● Recorded data:
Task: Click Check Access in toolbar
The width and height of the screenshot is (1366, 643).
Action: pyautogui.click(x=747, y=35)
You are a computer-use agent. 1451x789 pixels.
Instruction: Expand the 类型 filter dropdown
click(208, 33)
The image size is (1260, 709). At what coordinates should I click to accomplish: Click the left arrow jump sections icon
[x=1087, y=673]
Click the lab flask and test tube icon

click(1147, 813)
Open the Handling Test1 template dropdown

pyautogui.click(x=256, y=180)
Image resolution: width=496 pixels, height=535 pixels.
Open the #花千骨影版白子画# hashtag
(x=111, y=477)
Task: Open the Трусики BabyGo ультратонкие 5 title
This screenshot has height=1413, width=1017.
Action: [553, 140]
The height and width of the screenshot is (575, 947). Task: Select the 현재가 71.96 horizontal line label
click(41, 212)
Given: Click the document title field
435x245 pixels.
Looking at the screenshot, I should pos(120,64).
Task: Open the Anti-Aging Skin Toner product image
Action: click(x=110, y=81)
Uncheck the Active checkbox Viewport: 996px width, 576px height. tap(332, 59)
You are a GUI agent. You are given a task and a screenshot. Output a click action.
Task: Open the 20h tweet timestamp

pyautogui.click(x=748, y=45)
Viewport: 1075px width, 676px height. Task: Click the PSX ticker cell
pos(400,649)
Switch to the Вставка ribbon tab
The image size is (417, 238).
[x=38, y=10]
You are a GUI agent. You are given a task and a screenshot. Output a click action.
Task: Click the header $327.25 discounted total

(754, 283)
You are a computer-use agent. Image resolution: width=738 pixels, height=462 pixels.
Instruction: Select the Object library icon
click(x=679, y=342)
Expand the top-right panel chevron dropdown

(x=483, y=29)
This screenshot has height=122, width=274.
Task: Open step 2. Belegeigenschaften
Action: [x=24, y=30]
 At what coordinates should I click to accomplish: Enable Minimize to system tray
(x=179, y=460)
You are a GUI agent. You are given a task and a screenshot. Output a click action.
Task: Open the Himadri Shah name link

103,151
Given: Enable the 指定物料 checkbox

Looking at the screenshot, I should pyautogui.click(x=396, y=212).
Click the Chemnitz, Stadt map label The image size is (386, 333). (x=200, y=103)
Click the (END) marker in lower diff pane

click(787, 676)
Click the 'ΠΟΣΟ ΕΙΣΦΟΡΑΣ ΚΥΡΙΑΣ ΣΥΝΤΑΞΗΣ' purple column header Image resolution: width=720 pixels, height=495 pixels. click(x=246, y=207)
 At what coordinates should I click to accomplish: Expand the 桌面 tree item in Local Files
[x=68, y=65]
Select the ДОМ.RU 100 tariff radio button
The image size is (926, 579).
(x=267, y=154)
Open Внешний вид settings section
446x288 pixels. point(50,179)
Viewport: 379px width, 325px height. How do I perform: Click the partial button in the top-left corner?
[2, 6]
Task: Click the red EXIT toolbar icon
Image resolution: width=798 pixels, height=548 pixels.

● Assigned task: Scan the material line by line and report each one that contains "toolbar".

● Solution for this problem:
Task: Click Check Access in toolbar
Task: Click the red EXIT toolbar icon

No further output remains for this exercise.